Total Music shuts down
Firm felt effects of iTunes store, falling CD revenueDENVER -- Total Music, the joint venture backed by Universal Music Group and Sony Music Entertainment, among others, has shuttered. Multiple sources directly involved in the venture said all concerned agreed to stop funding the effort, citing both business and economic factors for doing so. Sources spoke on background due to NDA agreements.
"Total Music as it is now, is over," said one. "With resources being limited these days, we prioritized everything and realized we could accomplish the same thing in some of the other areas where we were working."
Among the business factors that led to the decision is the continued dominance of Apple's iTunes music store, the rise of free ad-supported streaming services and the overall downturn in Internet advertising.
Those involved say these collective challenges were not insurmountable by themselves.
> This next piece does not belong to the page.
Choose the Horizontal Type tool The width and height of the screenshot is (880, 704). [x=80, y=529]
But adding the ongoing economic climate, which is placing added pressure on record labels already hurting from plummeting CD sales and revenues, proved too much to bear. "Current conditions are such that funding something like that is tough to justify," said another source.
The Total Music story was a complicated one from the start. It first emerged in the summer of 2007 as a concept for providing music to various services and devices. Championed by UMG chairman and CEO Doug Morris, the strategy was to encourage device manufacturers and service providers to bundle the cost of a music subscription service into the cost of their products. The closest example to see the light of day is Nokia's Comes With Music service, which offers a year's music subscription into the cost of compatible phones.
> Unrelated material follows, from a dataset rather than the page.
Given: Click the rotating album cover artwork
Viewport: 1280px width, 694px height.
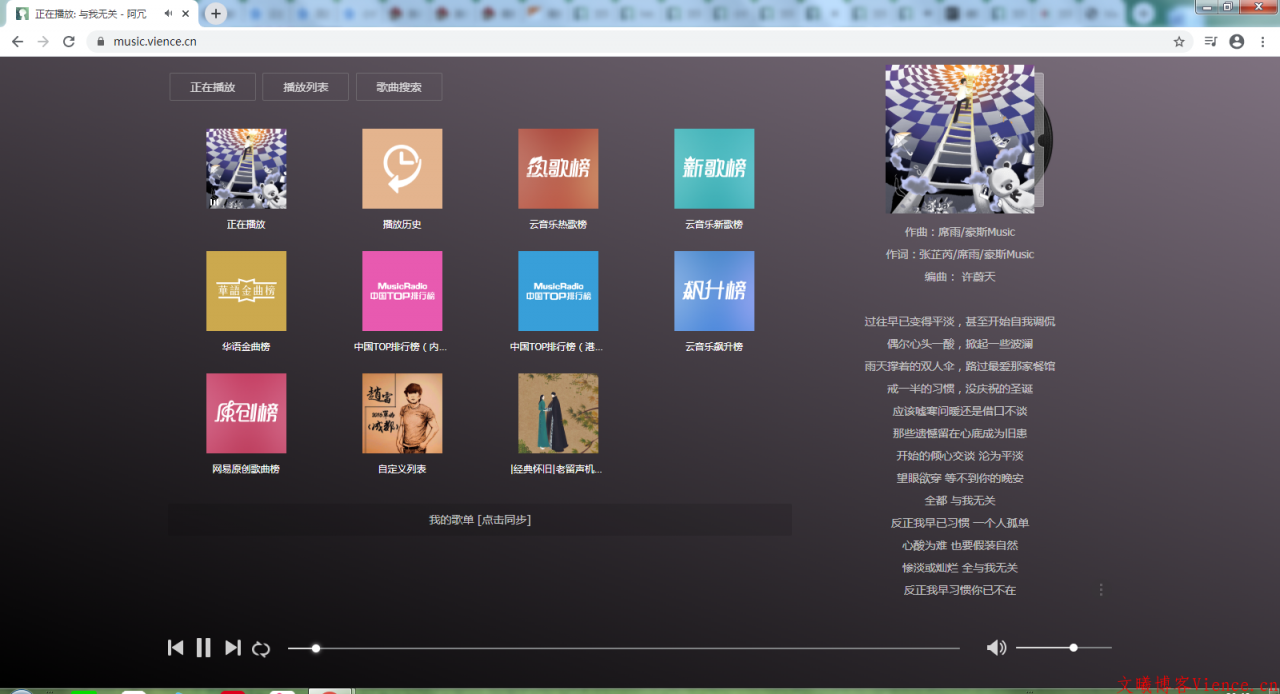Looking at the screenshot, I should click(958, 138).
That idea later evolved to the formation of the Total Music entity, which aimed to create a digital music subscription service that could then be licensed to partners under the same model as part of a complete solution. The venture acquired the college-focused music service Ruckus to provide the backend subscription capabilities for that plan.
But the entire evolution remained shrouded in mystery. None of the parties involved ever formally laid out the details of the initiative, preferring to keep mum on the details. The acquisition of Ruckus, for instance, was never announced, nor was the addition of Sony or any other labels.
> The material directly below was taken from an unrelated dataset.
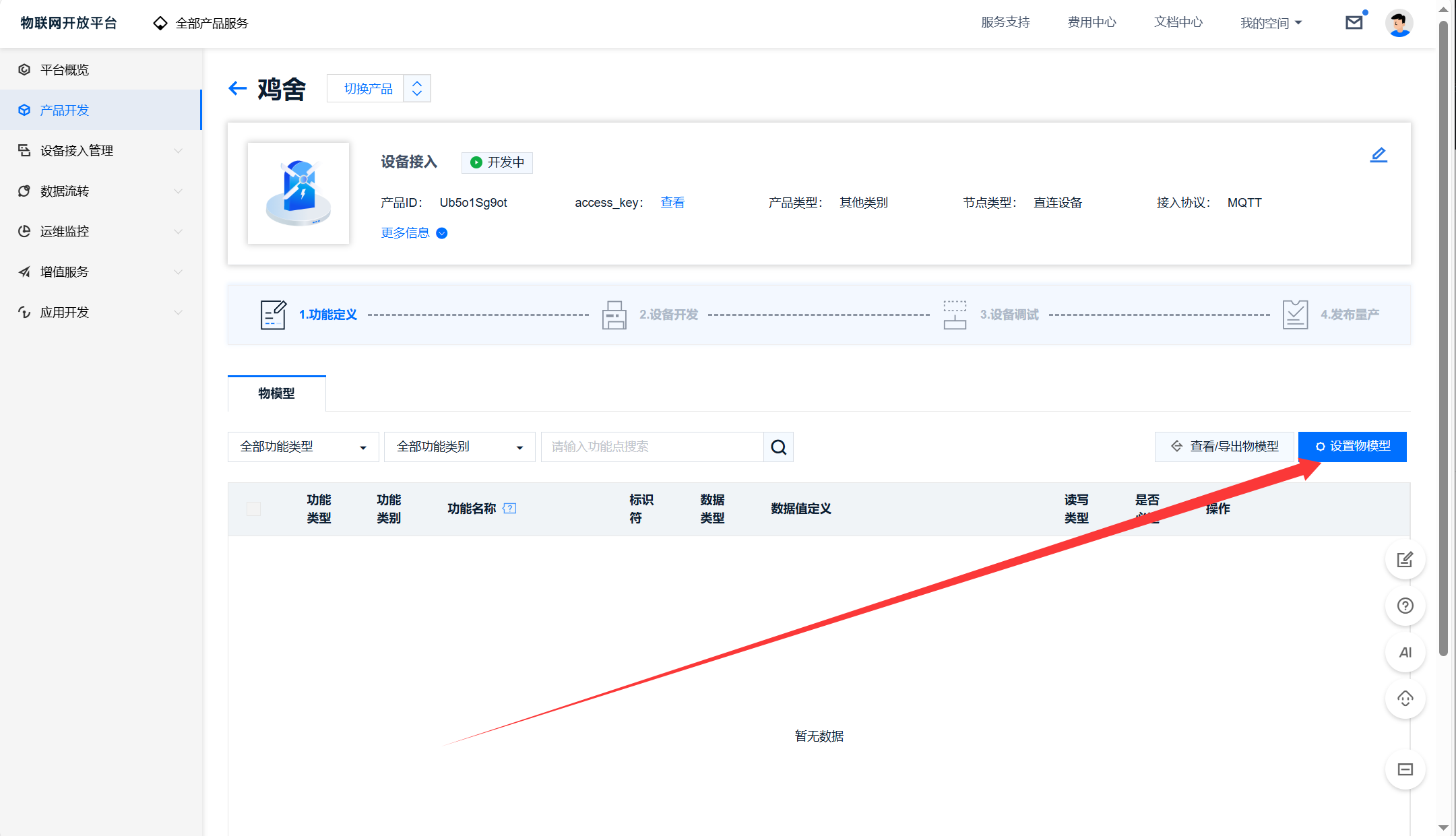This screenshot has width=1456, height=836.
Task: Click the edit pencil icon in product card
Action: pos(1379,155)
Last year, the Department of Justice began asking questions about the legality of these competitors joining forces on the effort, but it was more of an inquiry than a full-scale investigation, and those involved say it played no role in the venture's demise.
While the legal entity behind it is no more, sources involved in the effort say the concept behind Total Music lives on. Bundling access to music with other services and products remains an interest for the labels involved, something they are likely to continue pursuing either individually or through continued cooperation, but on more of a case-by-case basis.
And while Sony and UMG may no longer be working together as part of the Total Music venture, the process of forming the entity and working together on it since has laid the groundwork for other types of collaboration.
"The concept of Total Music will express itself in some other way," said a source involved in the effort.